──────── Extracted entries ────────
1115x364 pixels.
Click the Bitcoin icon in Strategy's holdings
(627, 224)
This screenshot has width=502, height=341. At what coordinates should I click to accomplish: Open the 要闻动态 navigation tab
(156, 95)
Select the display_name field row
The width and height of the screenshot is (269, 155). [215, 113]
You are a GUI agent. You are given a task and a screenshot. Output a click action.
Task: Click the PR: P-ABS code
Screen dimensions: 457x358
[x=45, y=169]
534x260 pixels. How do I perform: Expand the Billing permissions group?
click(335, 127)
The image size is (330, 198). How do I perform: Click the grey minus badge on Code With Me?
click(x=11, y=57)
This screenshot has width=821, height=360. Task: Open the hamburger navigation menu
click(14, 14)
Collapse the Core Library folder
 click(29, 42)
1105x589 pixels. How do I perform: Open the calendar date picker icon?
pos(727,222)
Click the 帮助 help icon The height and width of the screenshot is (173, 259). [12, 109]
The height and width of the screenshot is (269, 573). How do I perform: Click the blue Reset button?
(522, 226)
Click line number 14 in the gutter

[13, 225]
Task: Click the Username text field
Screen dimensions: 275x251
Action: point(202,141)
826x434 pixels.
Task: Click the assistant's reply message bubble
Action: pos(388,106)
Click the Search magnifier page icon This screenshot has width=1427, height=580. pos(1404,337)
────────
**Work required**
Copy out every record above once more, precisely as written.

**Output of the task**
1115x364 pixels.
Click the Bitcoin icon in Strategy's holdings
(627, 224)
This screenshot has width=502, height=341. At what coordinates should I click to accomplish: Open the 要闻动态 navigation tab
(156, 95)
Select the display_name field row
The width and height of the screenshot is (269, 155). [215, 113]
You are a GUI agent. You are given a task and a screenshot. Output a click action.
Task: Click the PR: P-ABS code
Screen dimensions: 457x358
[x=45, y=169]
534x260 pixels. How do I perform: Expand the Billing permissions group?
click(335, 127)
The image size is (330, 198). How do I perform: Click the grey minus badge on Code With Me?
click(x=11, y=57)
This screenshot has width=821, height=360. Task: Open the hamburger navigation menu
click(14, 14)
Collapse the Core Library folder
 click(29, 42)
1105x589 pixels. How do I perform: Open the calendar date picker icon?
pos(727,222)
Click the 帮助 help icon The height and width of the screenshot is (173, 259). [12, 109]
The height and width of the screenshot is (269, 573). How do I perform: Click the blue Reset button?
(522, 226)
Click line number 14 in the gutter

[13, 225]
Task: Click the Username text field
Screen dimensions: 275x251
Action: point(202,141)
826x434 pixels.
Task: Click the assistant's reply message bubble
Action: pos(388,106)
Click the Search magnifier page icon This screenshot has width=1427, height=580. pos(1404,337)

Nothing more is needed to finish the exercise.